Sunday, February 9, 2014

Economists and the Minimum Wage

Today's editorial in the New York Times supporting an increase in the minimum wage cites a letter to President Obama signed by over 600 economists in support of the bill by Senator Tom Harkin and Congressman George Miller to raise the minimum wage to $ 10.10.  The letter argues that the minimum wage not only increases wages at the bottom but has "spillover effects as employers adjust their internal wage ladders."  In other words, everyone makes more money all the way up and down the line.  Even better "in the academic literature....the weight of evidence now ...increases in the minimum wage have had little or no negative effect on ... employment."

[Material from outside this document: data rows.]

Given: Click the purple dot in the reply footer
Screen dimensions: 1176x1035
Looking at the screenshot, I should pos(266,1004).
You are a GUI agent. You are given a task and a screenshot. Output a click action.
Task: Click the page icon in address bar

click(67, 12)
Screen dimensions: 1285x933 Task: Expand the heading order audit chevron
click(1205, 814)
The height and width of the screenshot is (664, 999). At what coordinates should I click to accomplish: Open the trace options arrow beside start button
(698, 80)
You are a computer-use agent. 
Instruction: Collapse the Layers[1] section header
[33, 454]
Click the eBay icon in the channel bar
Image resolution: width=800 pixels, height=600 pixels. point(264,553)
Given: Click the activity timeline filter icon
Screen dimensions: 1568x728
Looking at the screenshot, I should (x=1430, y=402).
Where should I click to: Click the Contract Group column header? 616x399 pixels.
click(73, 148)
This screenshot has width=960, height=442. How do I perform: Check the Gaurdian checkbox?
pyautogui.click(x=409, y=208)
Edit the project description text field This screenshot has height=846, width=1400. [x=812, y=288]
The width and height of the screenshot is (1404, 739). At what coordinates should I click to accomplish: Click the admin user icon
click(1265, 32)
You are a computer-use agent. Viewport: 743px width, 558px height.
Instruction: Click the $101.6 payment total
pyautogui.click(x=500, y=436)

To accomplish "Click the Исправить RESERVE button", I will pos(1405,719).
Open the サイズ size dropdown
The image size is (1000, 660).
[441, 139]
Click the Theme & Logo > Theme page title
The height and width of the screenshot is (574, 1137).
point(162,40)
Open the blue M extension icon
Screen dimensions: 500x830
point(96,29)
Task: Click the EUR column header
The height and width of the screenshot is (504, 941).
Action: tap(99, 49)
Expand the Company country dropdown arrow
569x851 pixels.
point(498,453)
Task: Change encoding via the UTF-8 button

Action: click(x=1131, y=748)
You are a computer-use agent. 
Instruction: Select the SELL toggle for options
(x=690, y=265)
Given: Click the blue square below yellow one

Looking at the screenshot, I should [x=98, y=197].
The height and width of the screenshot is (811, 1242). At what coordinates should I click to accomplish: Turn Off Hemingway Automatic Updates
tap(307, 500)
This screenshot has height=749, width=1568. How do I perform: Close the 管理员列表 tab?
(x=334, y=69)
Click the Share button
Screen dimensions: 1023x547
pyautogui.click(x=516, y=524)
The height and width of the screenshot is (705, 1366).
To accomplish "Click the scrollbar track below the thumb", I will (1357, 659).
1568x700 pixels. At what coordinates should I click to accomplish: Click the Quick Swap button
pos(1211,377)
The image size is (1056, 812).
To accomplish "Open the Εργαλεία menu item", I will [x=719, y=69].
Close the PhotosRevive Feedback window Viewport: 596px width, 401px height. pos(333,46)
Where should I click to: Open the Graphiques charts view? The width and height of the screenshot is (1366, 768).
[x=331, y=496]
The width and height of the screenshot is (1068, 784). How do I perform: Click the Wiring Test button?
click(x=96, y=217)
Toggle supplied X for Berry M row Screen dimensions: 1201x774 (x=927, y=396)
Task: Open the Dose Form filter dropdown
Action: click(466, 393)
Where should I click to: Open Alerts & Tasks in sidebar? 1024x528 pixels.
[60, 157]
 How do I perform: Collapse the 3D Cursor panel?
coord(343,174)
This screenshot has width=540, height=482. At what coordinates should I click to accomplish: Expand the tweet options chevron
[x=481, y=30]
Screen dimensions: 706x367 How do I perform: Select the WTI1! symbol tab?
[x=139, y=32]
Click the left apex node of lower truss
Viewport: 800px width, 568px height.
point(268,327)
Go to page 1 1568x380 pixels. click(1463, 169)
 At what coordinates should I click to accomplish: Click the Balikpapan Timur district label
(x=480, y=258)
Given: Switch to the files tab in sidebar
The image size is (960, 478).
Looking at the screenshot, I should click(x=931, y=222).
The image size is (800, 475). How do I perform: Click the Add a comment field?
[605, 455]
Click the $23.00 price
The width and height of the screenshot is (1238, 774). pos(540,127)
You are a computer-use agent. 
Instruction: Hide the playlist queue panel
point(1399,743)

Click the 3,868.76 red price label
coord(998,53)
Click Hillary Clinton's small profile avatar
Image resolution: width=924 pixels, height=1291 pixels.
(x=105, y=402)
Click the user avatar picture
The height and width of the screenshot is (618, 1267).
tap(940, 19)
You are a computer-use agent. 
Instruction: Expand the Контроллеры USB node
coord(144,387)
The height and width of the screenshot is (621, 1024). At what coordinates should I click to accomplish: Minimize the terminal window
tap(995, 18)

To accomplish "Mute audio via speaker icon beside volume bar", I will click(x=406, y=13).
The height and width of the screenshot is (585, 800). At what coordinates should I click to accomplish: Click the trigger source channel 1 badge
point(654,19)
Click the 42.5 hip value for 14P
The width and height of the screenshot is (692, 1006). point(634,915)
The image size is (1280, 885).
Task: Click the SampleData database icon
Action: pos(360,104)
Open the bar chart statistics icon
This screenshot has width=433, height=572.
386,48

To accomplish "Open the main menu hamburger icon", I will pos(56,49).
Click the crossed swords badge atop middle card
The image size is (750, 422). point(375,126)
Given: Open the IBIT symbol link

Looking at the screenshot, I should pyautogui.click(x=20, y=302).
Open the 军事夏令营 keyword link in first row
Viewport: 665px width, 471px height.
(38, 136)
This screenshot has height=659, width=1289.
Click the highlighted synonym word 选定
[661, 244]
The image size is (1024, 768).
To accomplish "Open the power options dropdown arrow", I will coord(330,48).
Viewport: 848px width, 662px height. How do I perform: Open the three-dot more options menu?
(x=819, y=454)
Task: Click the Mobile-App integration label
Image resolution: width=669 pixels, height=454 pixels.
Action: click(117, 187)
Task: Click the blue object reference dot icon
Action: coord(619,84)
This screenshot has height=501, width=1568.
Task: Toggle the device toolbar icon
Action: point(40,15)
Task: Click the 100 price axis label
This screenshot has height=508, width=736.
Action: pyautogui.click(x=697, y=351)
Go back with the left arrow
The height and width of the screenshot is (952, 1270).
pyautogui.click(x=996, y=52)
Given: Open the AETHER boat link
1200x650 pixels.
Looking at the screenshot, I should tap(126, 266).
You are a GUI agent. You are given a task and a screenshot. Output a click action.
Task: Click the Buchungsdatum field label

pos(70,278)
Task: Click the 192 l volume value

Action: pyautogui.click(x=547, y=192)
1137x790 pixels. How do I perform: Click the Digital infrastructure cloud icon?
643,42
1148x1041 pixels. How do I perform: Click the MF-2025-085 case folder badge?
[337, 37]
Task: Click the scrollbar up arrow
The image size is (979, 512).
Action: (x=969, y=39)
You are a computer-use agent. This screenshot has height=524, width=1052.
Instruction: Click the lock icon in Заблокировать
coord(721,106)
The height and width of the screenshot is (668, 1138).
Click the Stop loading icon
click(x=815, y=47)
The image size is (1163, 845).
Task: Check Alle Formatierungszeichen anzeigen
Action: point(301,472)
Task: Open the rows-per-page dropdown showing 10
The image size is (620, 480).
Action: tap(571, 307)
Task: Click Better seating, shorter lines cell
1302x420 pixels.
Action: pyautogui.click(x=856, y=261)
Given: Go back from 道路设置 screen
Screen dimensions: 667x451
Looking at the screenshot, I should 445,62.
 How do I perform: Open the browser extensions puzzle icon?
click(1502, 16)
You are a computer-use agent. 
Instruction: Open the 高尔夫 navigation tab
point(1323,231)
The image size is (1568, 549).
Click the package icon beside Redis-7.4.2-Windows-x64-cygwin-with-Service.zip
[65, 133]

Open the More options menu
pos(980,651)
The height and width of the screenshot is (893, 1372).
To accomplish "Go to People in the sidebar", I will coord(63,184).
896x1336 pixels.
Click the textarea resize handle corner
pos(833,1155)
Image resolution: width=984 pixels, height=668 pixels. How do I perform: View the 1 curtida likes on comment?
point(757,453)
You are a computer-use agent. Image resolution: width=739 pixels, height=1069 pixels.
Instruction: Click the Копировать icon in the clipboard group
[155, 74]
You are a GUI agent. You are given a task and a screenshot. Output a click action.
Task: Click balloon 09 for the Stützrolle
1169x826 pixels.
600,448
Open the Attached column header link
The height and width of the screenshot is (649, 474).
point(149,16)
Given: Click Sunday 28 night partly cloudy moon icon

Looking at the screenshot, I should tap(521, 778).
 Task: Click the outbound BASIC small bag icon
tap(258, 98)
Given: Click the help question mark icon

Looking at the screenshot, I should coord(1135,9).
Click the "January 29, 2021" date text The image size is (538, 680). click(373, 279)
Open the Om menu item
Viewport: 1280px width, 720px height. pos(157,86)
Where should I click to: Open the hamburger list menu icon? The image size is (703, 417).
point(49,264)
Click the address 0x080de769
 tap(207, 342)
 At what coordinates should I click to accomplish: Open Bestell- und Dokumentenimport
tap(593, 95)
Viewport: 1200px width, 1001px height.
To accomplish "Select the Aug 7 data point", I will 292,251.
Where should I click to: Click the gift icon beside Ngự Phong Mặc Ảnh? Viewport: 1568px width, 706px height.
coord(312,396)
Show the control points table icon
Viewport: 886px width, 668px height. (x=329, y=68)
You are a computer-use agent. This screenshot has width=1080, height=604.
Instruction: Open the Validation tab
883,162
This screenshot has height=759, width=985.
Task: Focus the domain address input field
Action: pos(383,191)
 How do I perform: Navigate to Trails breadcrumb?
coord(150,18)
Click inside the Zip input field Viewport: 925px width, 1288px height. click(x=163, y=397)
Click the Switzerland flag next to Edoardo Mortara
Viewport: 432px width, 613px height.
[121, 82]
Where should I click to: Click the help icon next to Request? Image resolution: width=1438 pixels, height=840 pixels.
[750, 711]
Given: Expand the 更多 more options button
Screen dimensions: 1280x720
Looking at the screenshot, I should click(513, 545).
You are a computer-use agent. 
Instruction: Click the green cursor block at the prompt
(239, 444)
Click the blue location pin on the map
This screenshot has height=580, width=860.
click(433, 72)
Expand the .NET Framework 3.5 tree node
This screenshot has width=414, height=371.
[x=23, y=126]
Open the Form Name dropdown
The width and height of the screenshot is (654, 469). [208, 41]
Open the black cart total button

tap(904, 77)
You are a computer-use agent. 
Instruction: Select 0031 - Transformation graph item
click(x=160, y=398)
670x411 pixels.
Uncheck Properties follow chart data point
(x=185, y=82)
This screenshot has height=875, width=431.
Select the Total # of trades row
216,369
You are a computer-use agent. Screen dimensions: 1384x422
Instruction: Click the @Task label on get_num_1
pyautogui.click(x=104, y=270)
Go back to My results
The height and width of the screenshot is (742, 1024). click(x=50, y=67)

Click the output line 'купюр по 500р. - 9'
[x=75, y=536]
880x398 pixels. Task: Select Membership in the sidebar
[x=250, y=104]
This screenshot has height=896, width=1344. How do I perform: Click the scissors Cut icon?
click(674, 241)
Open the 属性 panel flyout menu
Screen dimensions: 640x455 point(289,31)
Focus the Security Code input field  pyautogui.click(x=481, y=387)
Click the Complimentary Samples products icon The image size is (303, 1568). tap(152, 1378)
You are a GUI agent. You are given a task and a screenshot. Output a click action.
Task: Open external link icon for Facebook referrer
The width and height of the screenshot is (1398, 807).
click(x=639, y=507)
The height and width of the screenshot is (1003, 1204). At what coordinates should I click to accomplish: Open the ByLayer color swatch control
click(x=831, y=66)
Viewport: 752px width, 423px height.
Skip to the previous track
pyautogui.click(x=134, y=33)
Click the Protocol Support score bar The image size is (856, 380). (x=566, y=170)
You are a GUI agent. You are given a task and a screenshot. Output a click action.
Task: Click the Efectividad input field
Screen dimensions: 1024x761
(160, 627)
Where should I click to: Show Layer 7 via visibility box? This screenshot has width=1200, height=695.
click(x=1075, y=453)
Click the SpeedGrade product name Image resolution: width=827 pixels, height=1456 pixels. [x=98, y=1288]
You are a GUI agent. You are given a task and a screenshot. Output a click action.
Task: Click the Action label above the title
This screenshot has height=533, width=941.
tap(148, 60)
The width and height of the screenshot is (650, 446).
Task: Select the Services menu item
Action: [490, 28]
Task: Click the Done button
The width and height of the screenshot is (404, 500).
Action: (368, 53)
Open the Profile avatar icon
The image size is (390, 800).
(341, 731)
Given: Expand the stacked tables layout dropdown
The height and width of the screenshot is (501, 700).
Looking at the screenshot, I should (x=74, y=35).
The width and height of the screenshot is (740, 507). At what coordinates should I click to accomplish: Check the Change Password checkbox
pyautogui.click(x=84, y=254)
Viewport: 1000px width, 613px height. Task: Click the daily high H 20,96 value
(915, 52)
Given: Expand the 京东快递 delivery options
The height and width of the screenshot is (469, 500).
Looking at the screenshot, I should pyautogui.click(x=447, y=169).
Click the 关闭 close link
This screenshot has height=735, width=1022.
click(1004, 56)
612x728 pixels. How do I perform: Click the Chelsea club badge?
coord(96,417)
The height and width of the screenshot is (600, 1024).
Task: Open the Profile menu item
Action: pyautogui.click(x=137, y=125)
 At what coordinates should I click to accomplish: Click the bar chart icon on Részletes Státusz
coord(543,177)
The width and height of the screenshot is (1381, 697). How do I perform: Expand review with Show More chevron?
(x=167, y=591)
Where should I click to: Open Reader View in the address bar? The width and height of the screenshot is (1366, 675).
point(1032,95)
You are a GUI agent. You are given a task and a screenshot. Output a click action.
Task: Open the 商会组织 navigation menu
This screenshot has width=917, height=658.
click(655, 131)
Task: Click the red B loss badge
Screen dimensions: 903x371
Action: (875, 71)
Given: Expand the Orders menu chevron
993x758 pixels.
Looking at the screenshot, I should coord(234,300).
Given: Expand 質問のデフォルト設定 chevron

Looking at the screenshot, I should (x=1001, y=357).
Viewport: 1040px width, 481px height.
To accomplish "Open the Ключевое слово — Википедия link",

This letter suggests that there is simply no reason not to push the minimum wage even higher.  Conceivably, we could make everyone as wealthy as Bill Gates and Warren Buffet by the simple expedient of mandating a $ 100,000 per hour minimum wage.  That should have a terrific "spillover" effect with no consequences on employment following the logic of this letter.

What this letter really demonstrates is the lack of scientific endeavor that permeates academia and especially modern academic economics, which often is nothing but extremely partisan politics dressed up as academic research.  The same folks who think raising taxes on cigarettes and pollution to dramatically curtail their activities think that dramatically raising the costs to employer of employees will have zero impact on employment.  Interesting!  Whether or not a minimum price effects markets depends upon how you label the axes, if you believe these economists.

Wonder if these folks are teaching their students that imposing an arbitrary minimum price in the market place will have no effect on demand, might even increase demand. That's what their letter is saying.